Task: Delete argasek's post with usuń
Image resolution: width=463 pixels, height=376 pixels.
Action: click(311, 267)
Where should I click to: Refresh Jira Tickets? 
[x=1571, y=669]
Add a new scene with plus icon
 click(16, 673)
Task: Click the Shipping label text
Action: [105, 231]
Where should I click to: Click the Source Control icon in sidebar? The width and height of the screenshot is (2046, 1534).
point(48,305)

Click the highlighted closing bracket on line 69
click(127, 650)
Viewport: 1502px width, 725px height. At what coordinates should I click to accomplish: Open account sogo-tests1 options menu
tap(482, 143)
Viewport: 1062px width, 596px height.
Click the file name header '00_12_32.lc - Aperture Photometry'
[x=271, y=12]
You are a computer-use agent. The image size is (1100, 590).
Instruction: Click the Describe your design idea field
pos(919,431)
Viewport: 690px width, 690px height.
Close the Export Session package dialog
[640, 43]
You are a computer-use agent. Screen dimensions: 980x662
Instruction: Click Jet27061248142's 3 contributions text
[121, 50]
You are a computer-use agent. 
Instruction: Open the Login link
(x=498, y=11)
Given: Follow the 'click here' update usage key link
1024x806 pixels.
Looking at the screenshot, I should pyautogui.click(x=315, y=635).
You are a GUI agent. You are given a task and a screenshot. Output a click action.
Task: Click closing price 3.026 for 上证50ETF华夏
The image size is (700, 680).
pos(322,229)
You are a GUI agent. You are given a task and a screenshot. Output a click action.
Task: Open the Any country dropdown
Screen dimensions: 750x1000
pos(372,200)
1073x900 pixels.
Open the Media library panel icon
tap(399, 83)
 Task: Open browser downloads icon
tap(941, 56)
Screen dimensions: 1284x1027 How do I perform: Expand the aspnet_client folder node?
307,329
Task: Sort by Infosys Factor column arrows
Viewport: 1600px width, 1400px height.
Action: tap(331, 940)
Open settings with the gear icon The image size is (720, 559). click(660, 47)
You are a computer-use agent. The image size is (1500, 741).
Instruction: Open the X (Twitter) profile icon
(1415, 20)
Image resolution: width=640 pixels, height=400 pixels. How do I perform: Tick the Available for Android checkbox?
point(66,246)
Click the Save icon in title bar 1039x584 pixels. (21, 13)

» **Task prompt**:
Your response must contain the complete listing, copied without deviation.

» **Exercise answer**:
Task: Delete argasek's post with usuń
Image resolution: width=463 pixels, height=376 pixels.
Action: click(311, 267)
Where should I click to: Refresh Jira Tickets? 
[x=1571, y=669]
Add a new scene with plus icon
 click(16, 673)
Task: Click the Shipping label text
Action: [105, 231]
Where should I click to: Click the Source Control icon in sidebar? The width and height of the screenshot is (2046, 1534).
point(48,305)

Click the highlighted closing bracket on line 69
click(127, 650)
Viewport: 1502px width, 725px height. At what coordinates should I click to accomplish: Open account sogo-tests1 options menu
tap(482, 143)
Viewport: 1062px width, 596px height.
Click the file name header '00_12_32.lc - Aperture Photometry'
[x=271, y=12]
You are a computer-use agent. The image size is (1100, 590).
Instruction: Click the Describe your design idea field
pos(919,431)
Viewport: 690px width, 690px height.
Close the Export Session package dialog
[640, 43]
You are a computer-use agent. Screen dimensions: 980x662
Instruction: Click Jet27061248142's 3 contributions text
[121, 50]
You are a computer-use agent. 
Instruction: Open the Login link
(x=498, y=11)
Given: Follow the 'click here' update usage key link
1024x806 pixels.
Looking at the screenshot, I should pyautogui.click(x=315, y=635).
You are a GUI agent. You are given a task and a screenshot. Output a click action.
Task: Click closing price 3.026 for 上证50ETF华夏
The image size is (700, 680).
pos(322,229)
You are a GUI agent. You are given a task and a screenshot. Output a click action.
Task: Open the Any country dropdown
Screen dimensions: 750x1000
pos(372,200)
1073x900 pixels.
Open the Media library panel icon
tap(399, 83)
 Task: Open browser downloads icon
tap(941, 56)
Screen dimensions: 1284x1027 How do I perform: Expand the aspnet_client folder node?
307,329
Task: Sort by Infosys Factor column arrows
Viewport: 1600px width, 1400px height.
Action: tap(331, 940)
Open settings with the gear icon The image size is (720, 559). click(660, 47)
You are a computer-use agent. The image size is (1500, 741).
Instruction: Open the X (Twitter) profile icon
(1415, 20)
Image resolution: width=640 pixels, height=400 pixels. How do I perform: Tick the Available for Android checkbox?
point(66,246)
Click the Save icon in title bar 1039x584 pixels. (21, 13)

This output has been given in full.